With its varieties of imagery and stories, Letter to Survivors is, for all it succinctness, effective, a pointed critique of contemporary life (and suggestion to get one's life together -- in particular, in confronting the capitalist order and its power structures and the life it tries (so successfully) to sell to consumers -- or else ... Quick and sharp, Letter to Survivors is a fine little graphic novel.
This odd blend of sf and satire of consumer culture raises more questions than it answers, but who needs answers when the cartooning is this elegant and the questions are this fascinating?

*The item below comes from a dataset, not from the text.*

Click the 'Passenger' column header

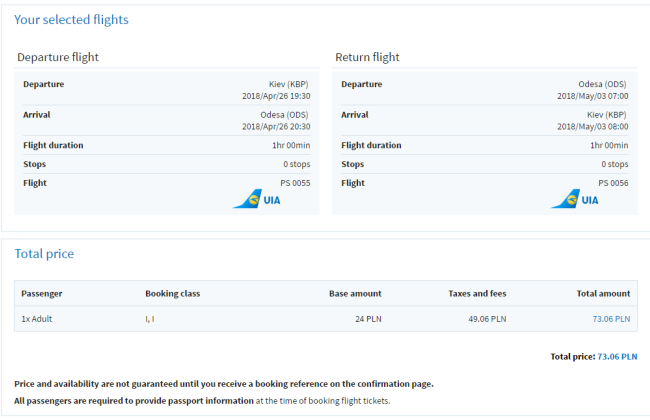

Built on a foundation of whimsical gallows humor, this book bursts at the seams with lessons as relevant to the current state of the world as when it was first published in France over 35 years ago ... Contrasting the thought-provoking stories, Gébé’s simple artwork is as playful as a children’s book. Through black-and-white cartoon linework, the characters of the letters and the family they are being read to are brought to life in a manner as satirical and pointed as the lessons they are depicting. This introspective and sardonic book makes it painfully clear how far society has failed to come in the decades since its debut.